Corría 2007. Soñábamos con alcanzar el desarrollo en la siguiente generación. ¿Cómo alcanzarlo? Alejandro Foxley y Edgardo Boeninger se propusieron sacar lecciones de países que habían conseguido un desarrollo inclusivo en un plazo breve, evitando la “trampa del ingreso medio”; los llamados “like-minded countries”. Entre ellos estaba Finlandia, país que había alcanzado un crecimiento espectacular basado en la educación y la innovación.
Encabezados por el incansable Patricio Meller, un grupo de investigadores de Cieplan partimos a Helsinki para conocer de primera mano la fórmula que permitió a un país atrasado y periférico encaramarse en pocos años a los primeros lugares mundiales en materia de competitividad, transparencia, innovación, difusión tecnológica y protección social.
Nos reunimos con diversos actores, entre ellos un grupo de académicos expertos en innovación y desarrollo. Con la premura juvenil que entonces nos animaba, les pedimos la fórmula. Nos miraron con una mezcla de sorpresa y compasión. Evitaron diplomáticamente respondernos, pero nos dieron antecedentes que por cierto no conocíamos.
En 1880, nos señalaron, su país poseía un nivel de electrificación equivalente al de EE.UU. En 1900 Helsinki tenía la mayor penetración de teléfonos del mundo. Fue el segundo país en establecer el sufragio universal, en 1906. Hacia 1917 la educación ya era asequible para toda la población. A partir de 1900 y hasta 1950 ella tuvo los estándares de calidad europeos; pero después de una profunda reforma en 1966, pasó a ser una de las mejores del mundo. Es un sistema enteramente público, que combina centralización en materia de contenidos y financiamiento, y autonomía en la gestión a nivel local.
El colapso de la URSS —de la cual Finlandia era altamente dependiente—, y el ingreso a la Unión Europea en los años noventa, le forzaron a una severa liberalización económica. Con todo, 90% de los contratos laborales reposan en acuerdos colectivos, y 75% de la fuerza de trabajo está sindicalizada. Las organizaciones laborales participan, junto con las empresariales, en todas las instancias donde se define y planifica la estrategia de desarrollo.
Aún no terminábamos de digerir estos datos cuando uno de los académicos nos señaló, como al pasar, que con poco más de cinco millones de habitantes, Finlandia cuenta con 21 orquestas sinfónicas; vale decir, una orquesta sinfónica cada 238 mil habitantes.
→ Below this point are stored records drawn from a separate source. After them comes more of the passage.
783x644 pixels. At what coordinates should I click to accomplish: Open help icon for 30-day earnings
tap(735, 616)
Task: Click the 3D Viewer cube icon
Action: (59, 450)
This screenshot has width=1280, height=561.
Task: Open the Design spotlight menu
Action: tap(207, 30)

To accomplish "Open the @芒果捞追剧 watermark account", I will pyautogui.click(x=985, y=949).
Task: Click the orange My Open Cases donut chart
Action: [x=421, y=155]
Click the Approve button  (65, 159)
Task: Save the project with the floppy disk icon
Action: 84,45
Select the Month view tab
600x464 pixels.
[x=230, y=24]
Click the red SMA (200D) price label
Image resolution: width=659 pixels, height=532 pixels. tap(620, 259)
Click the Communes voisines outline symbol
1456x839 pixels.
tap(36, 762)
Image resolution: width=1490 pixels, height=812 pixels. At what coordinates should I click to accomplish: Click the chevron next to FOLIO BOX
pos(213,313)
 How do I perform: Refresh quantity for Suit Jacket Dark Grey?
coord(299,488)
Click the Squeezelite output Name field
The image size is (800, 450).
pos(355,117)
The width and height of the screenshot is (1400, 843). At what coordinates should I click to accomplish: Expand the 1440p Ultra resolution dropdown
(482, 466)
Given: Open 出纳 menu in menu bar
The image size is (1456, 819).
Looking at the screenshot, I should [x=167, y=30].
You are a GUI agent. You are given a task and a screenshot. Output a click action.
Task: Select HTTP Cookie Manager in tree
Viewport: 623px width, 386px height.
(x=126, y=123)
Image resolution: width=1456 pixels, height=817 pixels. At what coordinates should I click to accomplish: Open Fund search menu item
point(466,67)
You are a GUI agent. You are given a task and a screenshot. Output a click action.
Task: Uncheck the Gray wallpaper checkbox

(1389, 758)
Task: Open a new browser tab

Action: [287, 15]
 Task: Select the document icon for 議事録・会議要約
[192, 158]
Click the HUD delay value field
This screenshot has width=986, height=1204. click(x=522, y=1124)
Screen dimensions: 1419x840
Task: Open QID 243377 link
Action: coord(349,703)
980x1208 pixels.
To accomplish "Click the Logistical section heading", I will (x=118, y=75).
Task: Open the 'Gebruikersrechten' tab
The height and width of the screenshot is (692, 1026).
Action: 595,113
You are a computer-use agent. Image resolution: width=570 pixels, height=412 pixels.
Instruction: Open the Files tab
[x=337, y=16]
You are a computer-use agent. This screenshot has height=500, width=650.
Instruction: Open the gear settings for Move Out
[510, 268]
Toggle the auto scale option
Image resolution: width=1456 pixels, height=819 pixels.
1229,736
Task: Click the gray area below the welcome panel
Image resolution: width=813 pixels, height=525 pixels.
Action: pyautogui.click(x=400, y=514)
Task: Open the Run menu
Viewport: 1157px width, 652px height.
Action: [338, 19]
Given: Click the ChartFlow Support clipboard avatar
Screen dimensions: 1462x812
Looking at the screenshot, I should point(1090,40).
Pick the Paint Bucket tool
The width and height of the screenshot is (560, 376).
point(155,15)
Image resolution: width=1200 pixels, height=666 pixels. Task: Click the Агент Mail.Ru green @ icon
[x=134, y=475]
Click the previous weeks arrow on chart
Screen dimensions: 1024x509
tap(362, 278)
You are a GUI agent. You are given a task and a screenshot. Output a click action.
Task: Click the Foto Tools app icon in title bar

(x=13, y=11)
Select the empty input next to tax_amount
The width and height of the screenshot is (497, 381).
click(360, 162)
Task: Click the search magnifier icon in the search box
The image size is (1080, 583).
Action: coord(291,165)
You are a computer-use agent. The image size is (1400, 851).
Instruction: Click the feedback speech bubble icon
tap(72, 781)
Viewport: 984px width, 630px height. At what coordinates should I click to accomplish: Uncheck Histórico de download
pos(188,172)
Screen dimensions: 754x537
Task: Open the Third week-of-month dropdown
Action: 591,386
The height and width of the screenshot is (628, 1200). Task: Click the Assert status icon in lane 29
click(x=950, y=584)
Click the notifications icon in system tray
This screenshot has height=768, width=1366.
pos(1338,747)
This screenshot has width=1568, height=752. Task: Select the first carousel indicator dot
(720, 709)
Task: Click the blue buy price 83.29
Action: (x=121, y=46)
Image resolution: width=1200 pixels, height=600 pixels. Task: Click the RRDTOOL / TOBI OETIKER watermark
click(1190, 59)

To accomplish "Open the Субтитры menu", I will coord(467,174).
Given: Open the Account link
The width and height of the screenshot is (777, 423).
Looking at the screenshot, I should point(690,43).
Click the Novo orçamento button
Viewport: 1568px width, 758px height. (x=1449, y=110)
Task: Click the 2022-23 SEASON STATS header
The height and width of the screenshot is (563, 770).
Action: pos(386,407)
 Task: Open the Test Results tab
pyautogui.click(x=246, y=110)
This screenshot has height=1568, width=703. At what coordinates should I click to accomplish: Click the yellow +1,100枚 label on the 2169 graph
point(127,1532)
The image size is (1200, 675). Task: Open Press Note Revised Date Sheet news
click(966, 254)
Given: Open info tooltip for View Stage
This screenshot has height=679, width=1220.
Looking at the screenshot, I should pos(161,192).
Regresé a Chile mascullando lo aprendido. El desarrollo, comprendí, es un manjar que se cocina a fuego lento: él reposa en procesos culturales y sociales que no se pueden acelerar a fuerza de voluntarismo. La innovación brota en un ambiente propicio, como los hongos; no se impone desde arriba: requiere un contexto de confianza y predictibilidad enraizado en consensos surgidos de la participación de todos los actores sociales. La flexibilidad y adaptabilidad no son imposibles, sino más viables, si hay una noción extendida de equidad social y meritocracia. Entendí también que la prolijidad, el sentido estético, la cultura del trabajo bien hecho y en equipo están íntimamente ligados a cuestiones aparentemente tan exóticas como esa red de orquestas sinfónicas.
Rememoré todo esto cuando el 2 de febrero, horas antes de que se desataran los eventos que enlutaron al país ahondando su porfiado estado depresivo, asistí a la presentación de la Orquesta Sinfónica Juvenil en las Semanas Musicales de Frutillar. Al terminar su exigente y logrado concierto, con el público ovacionándolos de pie, los jóvenes músicos se abrazaban entre sí. “Se están despidiendo”, explicó su director titular, el carismático Paolo Bortolameolli: “para muchos este es el último concierto, porque cumplieron su período”.
Chile cuenta hoy con quinientas orquestas juveniles. Es un logro gigantesco, que nos sitúa no tan lejos de Finlandia. Esto se lo debemos a la visión de Ricardo Lagos, al tesón de Luisa Durán, y al entusiasmo y generosidad de Isaac Frenkel. Ellos sabían la fórmula.